Since becoming legally binding in 2005, Humanist Weddings are becoming ever more popular in Scotland. This type of wedding is ideal those who aren’t religious and looking for a wedding that is more flexible and personal than a civil or registry office ceremony.

The Old Manor Hotel will help you plan your day and start your married life with a ceremony that really means something to you as a couple.  A Humanist Marriage is a very personal and intimate occasion, and the celebrant will work with you beforehand to help you create the perfect ceremony – with the focus on you as a couple, and your hopes and dreams for the future.

Although non-religious, a humanist wedding can contain many old Scottish traditions such as handfasting, drinking from the Quaich, wedding band warming, unity candles before and after the vows, oathing stones, an ancient Celtic tribal tradition and the sand ceremony, mixing two types of sand as a symbol of joining.

A Humanist Wedding can be carried out anywhere your humanist celebrant deems safe and dignified! We have hosted many humanist ceremonies at The Old Manor Hotel – both indoors and outdoors – talk to us about your ideas, and we’ll do our best to help.

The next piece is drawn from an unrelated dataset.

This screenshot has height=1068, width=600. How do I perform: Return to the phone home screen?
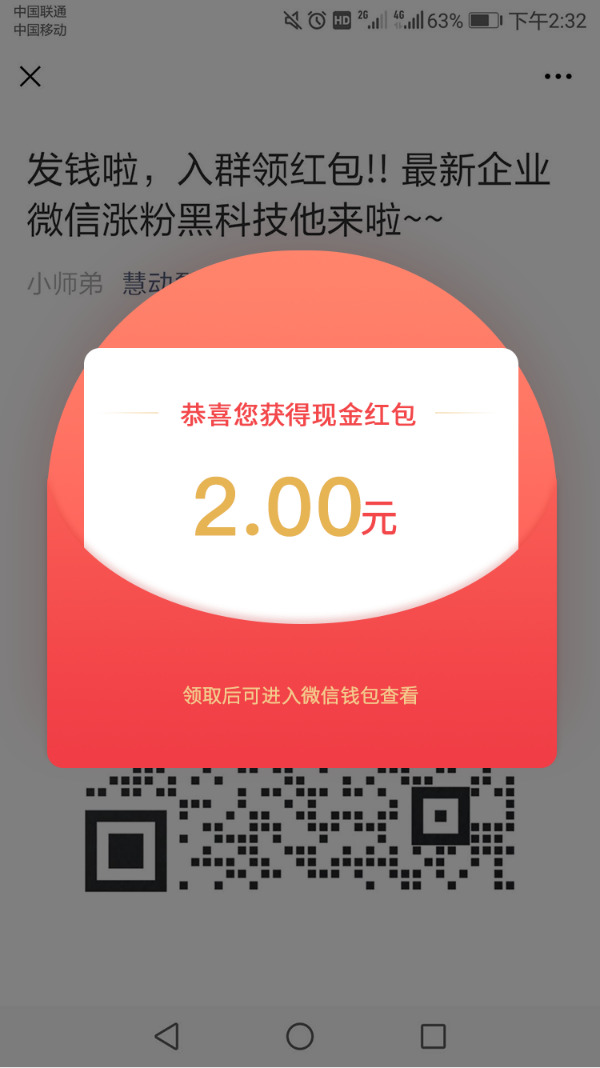click(x=300, y=1036)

Contact the Humanist Society Scotland to find celebrants in the local area to choose from.


An Oathing Stone is an old Scottish tradition where you place your hands upon a stone while saying your wedding vows.  It was thought to be the best way to express your solemn promise in physical form. This ancient ceremony is rooted deeply in the Celtic tribal traditions.  Having a connection to your ancestors and the land was a critical ingredient to any important new venture – particularly, marriage. The oathing stone helps root your future into the wisdom of the past at the start of your new life.


A wedding band warming is a lovely way to involve all of your guests at the ceremony. This is where the wedding rings get passed round all the guests (usually tied on a ribbon or on a ring cushion) as the ceremony is taking place so that everyone gets to ‘warm the rings’ and add their own thoughts, wishes and hopes for your marriage. They are passed round until they make their way back to the front in time for the vows.

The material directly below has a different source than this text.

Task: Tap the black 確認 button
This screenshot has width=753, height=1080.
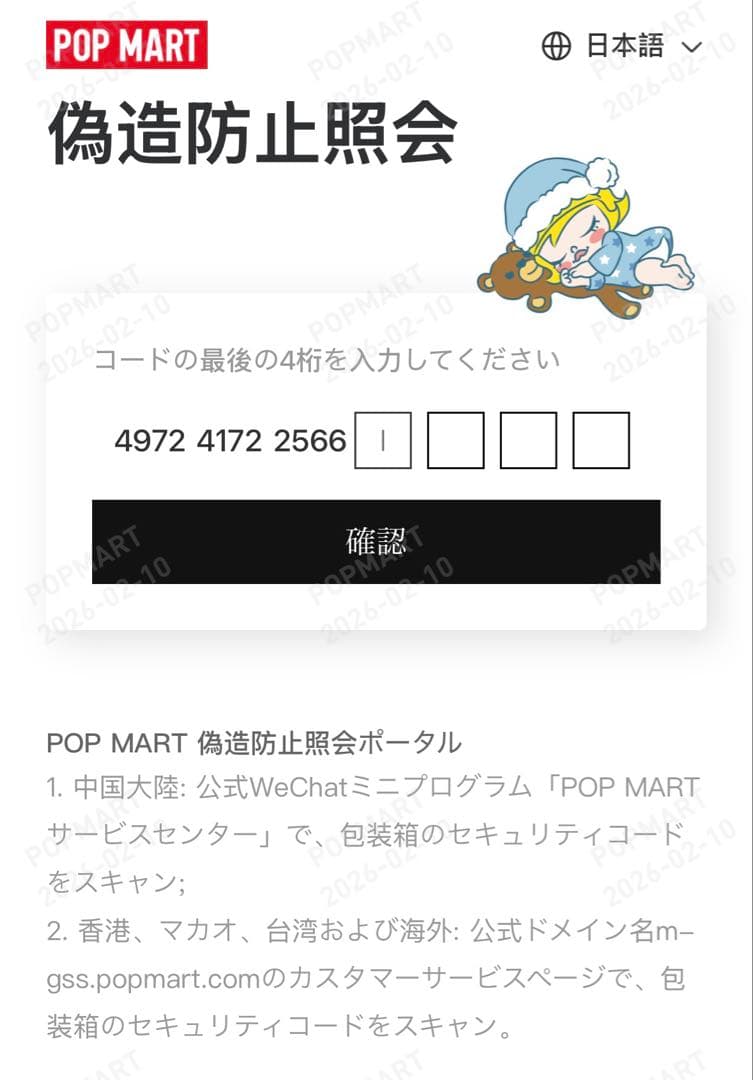Action: pos(376,542)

Handfasting, hand tying or ‘tying the knot’ is an ancient Celtic marriage ritual. The celebrant ties ribbons around your joined hands as a way of confirming your union. It’s a symbolic way of showing that you are joined to one another. Originally, the idea was that they be betrothed for a year and a day a hand fast during a legal wedding will be for life. Handfasting can involve your family members – this is often done with young children, and is a lovely way of involving them in your ceremony.

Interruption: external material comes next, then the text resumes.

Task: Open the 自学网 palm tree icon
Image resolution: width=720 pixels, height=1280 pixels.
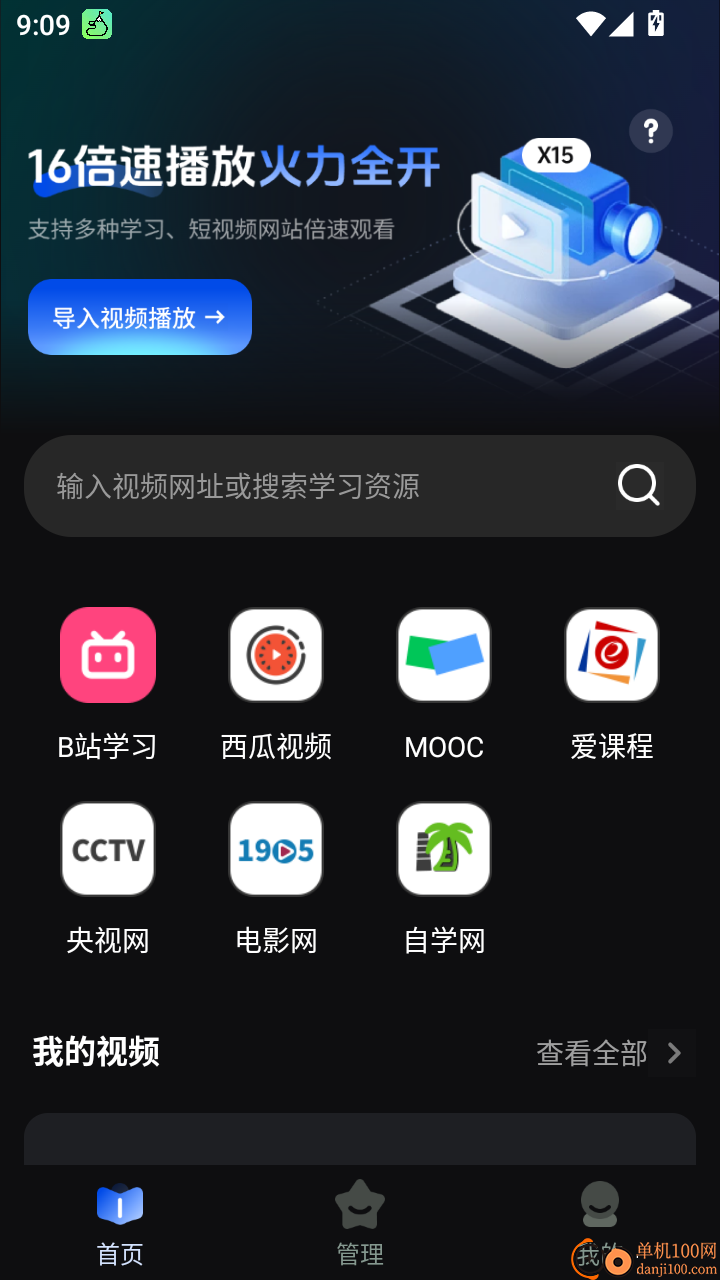Action: point(444,849)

Drinking from a Quaich is an ancient Scottish ceremony, symbolic of trust, love and peace between two people. This act of sharing is a symbolic of the life you will share together, and the cup represents the cup of life. In drinking from the same cup, you are symbolising your commitment to share all that the future may bring. This is traditionally done with whisky but you are welcome to choose a drink of your choice and create your own special drink (alcoholic or not).